Without those kinds of tweaks, the event simply can’t survive. That’s all the NFL commissioner was saying on the radio earlier this week. The Pro Bowl has become — to Goodell and everybody else — “embarrassing.” You know when DeAngelo Hall talked about the breakdown in the secondary Sunday, about how the Redskins “gave” the Giants the winning touchdown? Well, that kind of giving goes on in the Pro Bowl all the time. The final score of the last one was 59-41 — 100 points allowed by the best defensive players on the planet.

Johnny Blood, the Hall of Famer from the early days, said one of the best things about pro football is that it’s “dead on the level. You can’t fake it.” But there’s plenty of faking going on in the Pro Bowl, with its reluctant tackling and half-speed ball pursuit. I mean, you’ll find more hitting in games of two-hand touch on Thanksgiving morning. (But only after the participants have started doing shots. Hey, maybe that’s the answer: Make Pro Bowlers do a shot at the beginning of each series. That would certainly release the hounds.)

It’s amazing, really, the Pro Bowl has lasted this long — 63 years in its current incarnation. After all, the NFL doesn’t need it any more, doesn’t need it to promote its product. Back in the ‘50s, when the event was launched, it did. In those days, remember, teams played only 12 regular-season games, and there were no playoffs to speak of, just a championship game between the winners of the two conferences. Then the league went into hibernation and didn’t emerge until midsummer.

That, of course, is no longer the case. Now the NFL has all kinds of offseason programming to sustain its fan base, be it free agency, the combine, the draft, minicamps or OTAs. All of them get exhaustive coverage, enough to keep the league in the news year-round. Getting rid of the annual Honolulu road trip won’t change that.

Also, in the Pro Bowl’s beginnings, it was more competitive because there was more of a financial incentive. Salaries weren’t nearly as high, and the difference between winning and losing the game, while it might be just a few hundred dollars, could be considerable for a player making only, say, $7,500 a year. (Before the January 1954 game, the Los Angeles Times said a certain star was “determined to snag a winner’s share of the Pro Bowl swag.”)

On top of that, there was more bad blood when the NFL was smaller (i.e. 12 franchises for most of the ‘50s) because teams bumped into one another more often. At times, that enmity could spill over into the Pro Bowl (as it did after the 1964 season when Frank Ryan, quarterback of the champion Cleveland Browns, suffered a dislocated shoulder courtesy of Gino Marchetti, whose Baltimore Colts had lost the title game to the Browns).

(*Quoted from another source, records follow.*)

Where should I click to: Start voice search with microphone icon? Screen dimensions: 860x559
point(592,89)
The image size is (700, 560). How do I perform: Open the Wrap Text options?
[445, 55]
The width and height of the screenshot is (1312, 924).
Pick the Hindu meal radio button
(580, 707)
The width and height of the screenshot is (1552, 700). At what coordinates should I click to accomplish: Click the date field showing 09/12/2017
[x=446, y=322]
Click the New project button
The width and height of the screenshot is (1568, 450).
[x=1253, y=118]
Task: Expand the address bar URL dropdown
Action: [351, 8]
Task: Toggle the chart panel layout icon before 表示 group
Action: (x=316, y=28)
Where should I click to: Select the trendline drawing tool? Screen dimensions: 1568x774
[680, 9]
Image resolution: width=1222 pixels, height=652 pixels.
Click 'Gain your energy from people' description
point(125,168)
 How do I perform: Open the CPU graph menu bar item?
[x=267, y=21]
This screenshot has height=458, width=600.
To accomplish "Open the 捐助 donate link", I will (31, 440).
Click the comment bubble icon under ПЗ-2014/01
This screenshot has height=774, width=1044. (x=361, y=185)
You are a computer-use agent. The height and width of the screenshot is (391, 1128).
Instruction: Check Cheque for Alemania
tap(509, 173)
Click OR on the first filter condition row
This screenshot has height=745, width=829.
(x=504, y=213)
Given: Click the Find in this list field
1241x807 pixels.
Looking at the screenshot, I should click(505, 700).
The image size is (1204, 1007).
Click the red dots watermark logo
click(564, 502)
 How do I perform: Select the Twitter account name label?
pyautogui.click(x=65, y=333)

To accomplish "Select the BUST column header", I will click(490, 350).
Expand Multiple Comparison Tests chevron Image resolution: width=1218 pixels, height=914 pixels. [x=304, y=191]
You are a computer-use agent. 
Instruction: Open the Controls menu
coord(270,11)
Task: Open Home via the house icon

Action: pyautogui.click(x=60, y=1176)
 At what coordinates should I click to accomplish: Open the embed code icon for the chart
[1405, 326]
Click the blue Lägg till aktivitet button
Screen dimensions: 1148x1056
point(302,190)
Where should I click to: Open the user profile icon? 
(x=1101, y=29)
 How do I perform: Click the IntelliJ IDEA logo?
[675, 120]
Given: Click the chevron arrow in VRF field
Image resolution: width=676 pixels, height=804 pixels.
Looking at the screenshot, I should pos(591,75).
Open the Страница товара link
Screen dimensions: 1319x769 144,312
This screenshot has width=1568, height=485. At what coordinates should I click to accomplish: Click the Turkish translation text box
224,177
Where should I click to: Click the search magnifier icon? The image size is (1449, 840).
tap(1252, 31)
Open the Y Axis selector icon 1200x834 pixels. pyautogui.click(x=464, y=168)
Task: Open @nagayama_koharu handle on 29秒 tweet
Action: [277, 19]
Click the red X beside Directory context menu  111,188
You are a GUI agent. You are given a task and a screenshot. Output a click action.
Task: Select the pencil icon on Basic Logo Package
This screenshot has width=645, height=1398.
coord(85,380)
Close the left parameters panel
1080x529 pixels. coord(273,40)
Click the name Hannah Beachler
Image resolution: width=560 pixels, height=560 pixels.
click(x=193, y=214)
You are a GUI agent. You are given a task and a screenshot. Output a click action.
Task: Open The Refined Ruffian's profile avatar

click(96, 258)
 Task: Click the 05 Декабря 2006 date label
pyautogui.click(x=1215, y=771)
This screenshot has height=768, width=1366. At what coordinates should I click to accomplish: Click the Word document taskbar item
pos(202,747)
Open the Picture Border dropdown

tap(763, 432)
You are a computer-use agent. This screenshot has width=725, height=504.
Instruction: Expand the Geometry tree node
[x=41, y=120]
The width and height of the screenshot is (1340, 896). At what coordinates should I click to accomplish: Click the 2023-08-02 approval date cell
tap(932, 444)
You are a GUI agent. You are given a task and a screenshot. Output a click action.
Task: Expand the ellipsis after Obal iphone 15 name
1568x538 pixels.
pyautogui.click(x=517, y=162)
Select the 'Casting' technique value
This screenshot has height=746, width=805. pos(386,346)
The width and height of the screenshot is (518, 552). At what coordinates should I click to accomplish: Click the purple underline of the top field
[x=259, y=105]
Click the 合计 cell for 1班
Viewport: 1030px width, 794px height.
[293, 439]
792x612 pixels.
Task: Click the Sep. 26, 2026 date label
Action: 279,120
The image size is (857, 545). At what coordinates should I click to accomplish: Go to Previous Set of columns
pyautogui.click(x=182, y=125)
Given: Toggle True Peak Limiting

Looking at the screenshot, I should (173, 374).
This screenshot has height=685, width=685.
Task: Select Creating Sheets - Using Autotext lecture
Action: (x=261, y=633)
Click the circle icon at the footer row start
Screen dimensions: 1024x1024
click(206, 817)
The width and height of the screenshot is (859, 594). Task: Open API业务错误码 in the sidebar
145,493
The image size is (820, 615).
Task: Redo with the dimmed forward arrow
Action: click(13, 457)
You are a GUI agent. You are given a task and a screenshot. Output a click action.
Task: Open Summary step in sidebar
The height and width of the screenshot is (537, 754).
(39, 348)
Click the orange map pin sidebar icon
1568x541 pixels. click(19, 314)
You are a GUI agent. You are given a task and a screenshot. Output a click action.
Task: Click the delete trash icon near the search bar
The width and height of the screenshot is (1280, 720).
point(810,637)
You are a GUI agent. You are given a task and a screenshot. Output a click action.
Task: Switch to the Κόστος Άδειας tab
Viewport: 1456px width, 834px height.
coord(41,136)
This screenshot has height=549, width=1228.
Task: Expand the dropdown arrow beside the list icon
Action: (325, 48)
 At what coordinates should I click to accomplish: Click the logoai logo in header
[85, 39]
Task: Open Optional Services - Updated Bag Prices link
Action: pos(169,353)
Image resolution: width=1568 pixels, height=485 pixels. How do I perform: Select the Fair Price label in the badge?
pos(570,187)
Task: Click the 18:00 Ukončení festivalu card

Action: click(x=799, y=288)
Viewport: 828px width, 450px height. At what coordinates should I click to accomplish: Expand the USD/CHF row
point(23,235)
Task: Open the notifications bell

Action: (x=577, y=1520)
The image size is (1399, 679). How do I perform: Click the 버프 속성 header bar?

Today, players — particularly QBs — routinely are no-shows in Hawaii because, well, who needs the money, never mind the risk of injury? Anybody selected from one of the Super Bowl finalists, meanwhile, also gets to skip the Pro Bowl now. And so the game has been devalued further, overpopulated with one of my least-favorite sports species, the Pro Bowl alternate. Is it just me, or has “Pro Bowl alternate” always had a “substitute teacher” ring to it?

Add it all up, and you get a superfluous “attraction” that has outlived its purpose. Especially when you take into account the rule alterations — no blitzing, etc. — that turn it into Football Lite (if not, on occasion, badminton).

No one should be surprised, then, that Goodell and the owners were prepared to bag the Pro Bowl — until, according to the commish, “the players asked if they could take another crack at it to try to work to get the game more competitive.” What this might entail is anyone’s guess. Perhaps they’ll pipe one of Gregg Williams’ pep talks into the locker room or lobby to allow, for one week only, the use of PEDs.

Granted, the elimination of the Pro Bowl would leave pro football as the only major sport without an all-star game. But that’s not necessarily a bad thing, considering the “showcases” that baseball, basketball and hockey continue to foist upon us. Besides, the NFL can always say: “At least we never ran out of players and had to declare a tie.”